Thursday Rethink: The Usual Suspects Is Massively Overrated

The Preposition: Bryan Singer's The Usual Suspects is one of the most overrated films of the 90s.

The Backdrop: The Usual Suspects seems to be a film that has quietly slipped onto the canon of great films from the 90s, praised for its complex narrative and twist ending. It's inclusion as a great film seems to go unquestioned in many film circles and it won the Academy Award for Best Original Screenplay in 1996 to boot. However, I find it to be a tedious film, in which the central enigma lacks urgency and the twist ending drains the film by not only forcing us to reevaluate what came before, but rendering it meaningless. Perhaps you disagree. I'm open to hearing defences of the film, but for now here are my three reasons the film is overrated in my mind.

Three Reasons:

1) The film's twist ending is so equivocal that it effectively renders the film a waste of time: This is for me the most fatal blow to the film's reputation. *SPOILERS* I like twist endings and have nothing against the films that employ a key reveal that causes us to reevaluate what came before. Such a combination of agnorisis and peripeteia was praised by Aristotle as the greatest of plots. The twists in films like the The Sixth Sense and Fight Club give what came before greater resonance and meaning and reward re-watching. But The Usual Suspects has a twist that refuses to enlighten what came before. It offers no conformation of how much of Verbal Kint's story is a lie or true. Neither the characters nor viewers receive any enlightenment. If it's all made up, why would anyone want to re-watch the film knowing that you must slog through an exposition drained of stakes? Sure, Verbal is not who he says he is, but who is he? Is he Keyser Soze? We can't know. Perhaps some of the appeal lies in the "choose your own ending" aspect, which I'm sure has fuelled plenty of dorm room debates, but it's all impossible to prove.

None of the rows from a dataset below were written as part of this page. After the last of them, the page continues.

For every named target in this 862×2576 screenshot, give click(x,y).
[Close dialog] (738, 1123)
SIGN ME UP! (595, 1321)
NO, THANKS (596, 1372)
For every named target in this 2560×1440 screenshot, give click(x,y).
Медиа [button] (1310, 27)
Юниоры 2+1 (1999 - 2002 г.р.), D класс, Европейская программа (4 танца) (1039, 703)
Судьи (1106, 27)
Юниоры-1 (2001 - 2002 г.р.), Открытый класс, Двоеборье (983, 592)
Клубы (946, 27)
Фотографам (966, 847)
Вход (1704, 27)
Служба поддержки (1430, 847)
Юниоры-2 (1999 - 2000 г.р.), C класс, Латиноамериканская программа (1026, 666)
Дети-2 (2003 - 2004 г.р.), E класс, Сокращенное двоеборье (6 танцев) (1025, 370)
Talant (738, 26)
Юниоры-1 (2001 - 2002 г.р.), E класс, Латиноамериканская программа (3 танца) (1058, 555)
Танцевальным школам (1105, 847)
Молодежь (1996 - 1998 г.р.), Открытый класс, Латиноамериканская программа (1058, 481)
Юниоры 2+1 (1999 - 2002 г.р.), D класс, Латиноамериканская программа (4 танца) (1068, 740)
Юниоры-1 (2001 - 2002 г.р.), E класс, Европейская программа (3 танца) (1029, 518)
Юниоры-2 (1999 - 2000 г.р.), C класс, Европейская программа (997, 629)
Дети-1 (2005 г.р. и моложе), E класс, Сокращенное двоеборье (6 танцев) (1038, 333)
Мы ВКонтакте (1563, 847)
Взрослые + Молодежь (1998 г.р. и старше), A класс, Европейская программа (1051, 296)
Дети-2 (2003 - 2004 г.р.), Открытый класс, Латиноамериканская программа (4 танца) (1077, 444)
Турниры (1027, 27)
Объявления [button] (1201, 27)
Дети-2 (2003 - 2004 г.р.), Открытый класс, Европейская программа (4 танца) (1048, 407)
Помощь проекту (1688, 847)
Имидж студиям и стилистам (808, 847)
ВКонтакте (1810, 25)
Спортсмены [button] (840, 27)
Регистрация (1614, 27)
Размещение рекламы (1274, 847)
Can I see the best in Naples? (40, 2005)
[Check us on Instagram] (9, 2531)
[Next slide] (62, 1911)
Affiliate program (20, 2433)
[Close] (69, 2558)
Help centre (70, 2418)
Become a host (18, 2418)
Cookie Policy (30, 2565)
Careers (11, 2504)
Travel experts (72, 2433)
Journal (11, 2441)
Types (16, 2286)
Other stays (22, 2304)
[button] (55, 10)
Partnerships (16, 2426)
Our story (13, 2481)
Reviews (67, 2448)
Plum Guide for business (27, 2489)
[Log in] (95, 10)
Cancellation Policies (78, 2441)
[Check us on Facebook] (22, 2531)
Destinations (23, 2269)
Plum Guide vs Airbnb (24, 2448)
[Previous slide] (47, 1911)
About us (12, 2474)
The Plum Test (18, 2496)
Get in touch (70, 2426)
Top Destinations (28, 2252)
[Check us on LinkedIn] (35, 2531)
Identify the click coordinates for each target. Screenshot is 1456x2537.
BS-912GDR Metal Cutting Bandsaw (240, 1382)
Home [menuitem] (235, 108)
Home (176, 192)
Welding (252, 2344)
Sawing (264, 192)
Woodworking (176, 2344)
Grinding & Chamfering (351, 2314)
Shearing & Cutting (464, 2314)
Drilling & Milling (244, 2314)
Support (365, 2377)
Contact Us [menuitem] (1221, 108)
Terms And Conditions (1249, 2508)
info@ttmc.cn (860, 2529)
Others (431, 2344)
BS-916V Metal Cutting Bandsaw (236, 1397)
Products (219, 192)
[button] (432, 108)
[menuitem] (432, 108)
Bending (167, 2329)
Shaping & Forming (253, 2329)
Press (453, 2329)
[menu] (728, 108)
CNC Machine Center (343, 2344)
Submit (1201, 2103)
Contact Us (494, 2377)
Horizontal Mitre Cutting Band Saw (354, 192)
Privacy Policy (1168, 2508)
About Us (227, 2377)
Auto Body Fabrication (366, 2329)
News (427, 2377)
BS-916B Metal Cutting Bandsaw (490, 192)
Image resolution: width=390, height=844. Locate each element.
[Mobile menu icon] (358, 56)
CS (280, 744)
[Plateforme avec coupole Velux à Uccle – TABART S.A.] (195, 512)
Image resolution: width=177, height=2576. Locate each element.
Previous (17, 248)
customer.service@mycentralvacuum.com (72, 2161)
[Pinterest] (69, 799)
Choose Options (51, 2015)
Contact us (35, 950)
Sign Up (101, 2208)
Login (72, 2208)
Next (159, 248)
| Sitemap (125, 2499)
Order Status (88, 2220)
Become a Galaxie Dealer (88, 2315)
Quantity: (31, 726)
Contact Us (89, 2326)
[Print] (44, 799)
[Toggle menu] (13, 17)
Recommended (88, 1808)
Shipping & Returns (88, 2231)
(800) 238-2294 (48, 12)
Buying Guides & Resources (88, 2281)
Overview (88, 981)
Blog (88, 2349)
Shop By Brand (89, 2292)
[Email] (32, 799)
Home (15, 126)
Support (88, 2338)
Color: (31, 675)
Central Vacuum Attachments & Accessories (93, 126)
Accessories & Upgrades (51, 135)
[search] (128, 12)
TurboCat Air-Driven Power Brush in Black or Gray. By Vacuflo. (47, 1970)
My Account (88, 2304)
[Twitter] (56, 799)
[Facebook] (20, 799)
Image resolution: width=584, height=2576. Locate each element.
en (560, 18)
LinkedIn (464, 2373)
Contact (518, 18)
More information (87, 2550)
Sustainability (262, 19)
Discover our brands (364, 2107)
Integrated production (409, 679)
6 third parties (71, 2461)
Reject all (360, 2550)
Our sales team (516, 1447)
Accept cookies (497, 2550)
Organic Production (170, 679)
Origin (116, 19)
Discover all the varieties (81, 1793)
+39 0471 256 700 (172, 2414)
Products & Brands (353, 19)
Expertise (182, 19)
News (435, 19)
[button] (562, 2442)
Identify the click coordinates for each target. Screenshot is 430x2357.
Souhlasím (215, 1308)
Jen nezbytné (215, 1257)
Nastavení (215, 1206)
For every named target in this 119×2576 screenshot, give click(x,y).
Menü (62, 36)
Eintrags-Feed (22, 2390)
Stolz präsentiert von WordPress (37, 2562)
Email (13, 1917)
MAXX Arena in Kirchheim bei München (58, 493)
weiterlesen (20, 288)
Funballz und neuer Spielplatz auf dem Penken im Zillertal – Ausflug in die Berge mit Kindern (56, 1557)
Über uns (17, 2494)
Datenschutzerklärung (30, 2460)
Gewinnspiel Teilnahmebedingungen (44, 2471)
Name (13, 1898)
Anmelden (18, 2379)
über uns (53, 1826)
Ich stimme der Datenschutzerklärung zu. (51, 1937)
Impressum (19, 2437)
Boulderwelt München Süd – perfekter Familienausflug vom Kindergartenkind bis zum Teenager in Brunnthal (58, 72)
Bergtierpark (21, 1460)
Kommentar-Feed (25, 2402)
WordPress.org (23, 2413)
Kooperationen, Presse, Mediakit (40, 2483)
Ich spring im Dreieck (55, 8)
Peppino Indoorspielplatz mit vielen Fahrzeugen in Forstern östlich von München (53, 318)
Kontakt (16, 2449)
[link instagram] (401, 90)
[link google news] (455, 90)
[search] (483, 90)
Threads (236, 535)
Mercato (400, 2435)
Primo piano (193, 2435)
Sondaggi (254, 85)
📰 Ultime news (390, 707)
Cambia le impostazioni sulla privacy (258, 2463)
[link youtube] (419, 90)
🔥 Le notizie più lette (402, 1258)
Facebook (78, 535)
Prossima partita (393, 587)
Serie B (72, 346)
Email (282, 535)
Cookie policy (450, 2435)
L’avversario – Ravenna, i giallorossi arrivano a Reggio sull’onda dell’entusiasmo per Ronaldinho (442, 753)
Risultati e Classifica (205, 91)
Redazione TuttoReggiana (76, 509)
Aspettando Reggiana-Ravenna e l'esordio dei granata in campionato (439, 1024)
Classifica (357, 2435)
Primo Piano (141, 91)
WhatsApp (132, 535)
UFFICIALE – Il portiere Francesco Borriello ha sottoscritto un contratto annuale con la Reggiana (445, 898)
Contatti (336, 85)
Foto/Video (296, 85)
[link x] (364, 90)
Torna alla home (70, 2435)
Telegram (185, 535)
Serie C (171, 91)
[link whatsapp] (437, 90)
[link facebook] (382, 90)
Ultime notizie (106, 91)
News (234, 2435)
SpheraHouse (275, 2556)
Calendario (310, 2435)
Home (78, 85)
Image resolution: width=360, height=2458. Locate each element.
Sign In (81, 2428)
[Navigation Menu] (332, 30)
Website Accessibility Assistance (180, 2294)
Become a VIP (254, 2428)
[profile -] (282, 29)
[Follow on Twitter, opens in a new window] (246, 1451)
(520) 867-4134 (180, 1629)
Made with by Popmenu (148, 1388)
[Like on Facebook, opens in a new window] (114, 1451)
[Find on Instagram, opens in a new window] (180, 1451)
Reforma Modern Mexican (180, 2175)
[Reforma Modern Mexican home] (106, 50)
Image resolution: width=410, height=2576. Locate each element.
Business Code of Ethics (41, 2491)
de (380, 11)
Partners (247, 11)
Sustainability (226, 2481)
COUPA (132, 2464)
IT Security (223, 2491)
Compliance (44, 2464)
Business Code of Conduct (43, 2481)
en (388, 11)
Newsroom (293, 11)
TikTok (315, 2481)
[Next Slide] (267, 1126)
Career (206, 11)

2) There are plenty of more compelling crime sagas. This is partly due to my first point, but the central events of The Usual Suspects are far from gripping. Films such as Pulp Fiction and Goodfellas offer better intersecting crime stories and tales that reward careful attention to the intricacies of the plot. I can't remember half of the characters in The Usual Suspects, and that's a crime considering the wealth of talent on display in this film (including unsung greats like Giancarlo Esposito and Pete Postlethwaite). Perhaps it is supposed to represent how complex the story that Verbal is weaving is, but his story should be gripping enough to hook me, or I'm going to find myself increasingly detached from the story and question Sgt. Rabin's character.

3) For a film this praised it doesn't represent the best work of any of its collaborators. Verbal Kint is the worst kind of Kevin Spacey role. Spacey is a talented actor, but this role is one of his most smug and irritating. He's won two Oscars, but neither is for his best work. Even director Bryan Singer has made better films, particularly, his second of the X-men films. If nearly everyone involved has gone on to better work, why is this film still held up as one of the pinnacles of 90s studio filmmaking?

Maybe I'm wrong. Maybe I'm missing something that will open The Usual Suspects to the kinds of readings that I love. But for now I'll contend that it's one of the most overrated films of the last 20 years. What do you think?